» WORK TO DO
Return, unchanged, the lines of the listing that run from the line containing "Open Apple's Introduction" through the end of the listing, with both ends included.

[Saved data entries]
+++
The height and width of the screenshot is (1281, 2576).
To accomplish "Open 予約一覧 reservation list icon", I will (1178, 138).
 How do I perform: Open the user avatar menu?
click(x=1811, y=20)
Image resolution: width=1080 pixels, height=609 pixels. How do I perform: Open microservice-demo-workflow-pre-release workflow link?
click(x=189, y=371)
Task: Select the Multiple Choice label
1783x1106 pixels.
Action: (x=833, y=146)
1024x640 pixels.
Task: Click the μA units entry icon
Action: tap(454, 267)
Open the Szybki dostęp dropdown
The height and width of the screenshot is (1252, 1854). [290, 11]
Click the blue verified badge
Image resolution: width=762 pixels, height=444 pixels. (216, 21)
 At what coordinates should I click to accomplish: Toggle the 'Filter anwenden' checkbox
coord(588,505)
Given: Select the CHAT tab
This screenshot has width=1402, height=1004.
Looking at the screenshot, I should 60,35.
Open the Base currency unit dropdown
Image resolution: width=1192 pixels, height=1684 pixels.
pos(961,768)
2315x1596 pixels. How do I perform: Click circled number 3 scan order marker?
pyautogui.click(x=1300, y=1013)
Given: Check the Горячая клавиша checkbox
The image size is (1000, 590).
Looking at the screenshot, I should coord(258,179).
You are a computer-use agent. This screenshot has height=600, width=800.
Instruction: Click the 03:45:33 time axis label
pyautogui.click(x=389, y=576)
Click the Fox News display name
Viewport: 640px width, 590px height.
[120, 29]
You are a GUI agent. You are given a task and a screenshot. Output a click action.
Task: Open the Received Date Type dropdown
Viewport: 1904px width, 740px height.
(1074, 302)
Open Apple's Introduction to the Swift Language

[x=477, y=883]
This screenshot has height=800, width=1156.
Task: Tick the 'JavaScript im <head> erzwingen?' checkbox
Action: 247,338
+++
» FINISHED EXERCISE
Open Apple's Introduction to the Swift Language

[x=477, y=883]
This screenshot has height=800, width=1156.
Task: Tick the 'JavaScript im <head> erzwingen?' checkbox
Action: 247,338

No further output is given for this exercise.